Year after year, we’re so happy to welcome the Technopreneurship and Innovation Master of Science program students from Nanyang Technological University in Singapore. We invite them to Sonoma County Wine Country after their Silicon Valley tour to enjoy nature, and for a learning experience, they won’t soon forget.
Tour, Drink, and Learn.
This year, we included a nature tour, a picnic in the gorgeous redwoods, and a discussion about some tools these students could use in their new careers. We ended the day with a wine tasting (Barefoot wine, of course!) and a walk through Armstrong Redwoods State Park.
We taught these students about How Soft Skills Earn Hard Cash. These crucial skills are unfortunately overlooked in the search for technological excellence.
Short Skits and Live Actors Instead of a Lecture
This year, there was one noteworthy exception. Rather than a lecture and Q&A, we went for a completely different approach. We organized and performed 6 small skits.

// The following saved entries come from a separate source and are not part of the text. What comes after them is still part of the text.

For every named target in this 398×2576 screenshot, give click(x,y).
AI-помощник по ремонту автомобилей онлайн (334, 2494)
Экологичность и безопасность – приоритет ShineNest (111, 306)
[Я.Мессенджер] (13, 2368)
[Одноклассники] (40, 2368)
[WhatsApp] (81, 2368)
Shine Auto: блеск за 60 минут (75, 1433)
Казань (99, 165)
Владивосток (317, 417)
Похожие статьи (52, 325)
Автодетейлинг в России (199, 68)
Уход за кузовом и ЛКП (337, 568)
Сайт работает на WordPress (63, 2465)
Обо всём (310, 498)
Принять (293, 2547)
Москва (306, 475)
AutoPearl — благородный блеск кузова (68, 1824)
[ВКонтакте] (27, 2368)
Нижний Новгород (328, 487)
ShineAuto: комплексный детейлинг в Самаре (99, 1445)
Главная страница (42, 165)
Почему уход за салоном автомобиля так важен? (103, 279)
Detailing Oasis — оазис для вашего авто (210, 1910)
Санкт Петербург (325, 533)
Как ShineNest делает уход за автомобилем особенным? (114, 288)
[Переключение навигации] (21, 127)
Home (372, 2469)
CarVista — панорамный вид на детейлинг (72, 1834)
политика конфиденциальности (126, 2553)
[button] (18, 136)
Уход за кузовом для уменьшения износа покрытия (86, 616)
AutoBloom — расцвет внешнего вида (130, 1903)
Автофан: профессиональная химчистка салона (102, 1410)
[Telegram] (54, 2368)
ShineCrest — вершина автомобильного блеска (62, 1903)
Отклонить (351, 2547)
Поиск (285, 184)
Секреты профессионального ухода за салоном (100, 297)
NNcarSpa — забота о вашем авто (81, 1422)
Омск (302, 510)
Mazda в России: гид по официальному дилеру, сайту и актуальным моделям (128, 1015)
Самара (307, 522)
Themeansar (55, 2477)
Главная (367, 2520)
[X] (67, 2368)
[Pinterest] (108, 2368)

We had 3 acts with 2 scenes each, all focusing on real business challenges. Each act demonstrated one of the three essential business relationships (Vendors, Buyers, and Employees). Each scene within each act showed two methods to handle the challenge, one embracing soft skills and the other one lacking.
These scenes showed these students the possible consequences of each approach to the same challenge.
To make things a bit more fun, we created two fake skateboard companies. One was “Above Board” and the other was “Cheap Skate”. Their approaches to vendors, employees, and buyers were completely different from one another.
We even whipped up some fun props, including hats printed with the company names, telephone bells, and skateboards, of course!
Cheap Skate’s CEO operated on a platform of fear and limited wealth. He had a narrow-minded and short-sighted perspective, leading him to lose his best salesperson, his credit, and his spot at Skate Board Depot.
Above Board’s CEO, on the other hand, demonstrated inclusiveness, empathy, and concern for his peoples’ goals. He avoided turnover, attracted the best employees, got extended terms and credit, and had his products promoted at the Skate Board Depot.
The students discussed what happened after each scene and why things progressed the way they did. We believe they will be much more likely to remember and utilize these important lessons since they were able to see them first-hand. Oh—and we acted it out!
Students of Nanyang Technological University—Thank you!
We want to extend our thanks to these students for allowing us to experiment with our pragmatic learning format. We thought it was a great learning experience (for us, too!).
We hope Nanyang’s students will continue to benefit from using soft skills to increase their credit, reduce their costs, and promote their products.
Let’s raise a glass to always staying Above Board in the way we treat others in the business world and in life!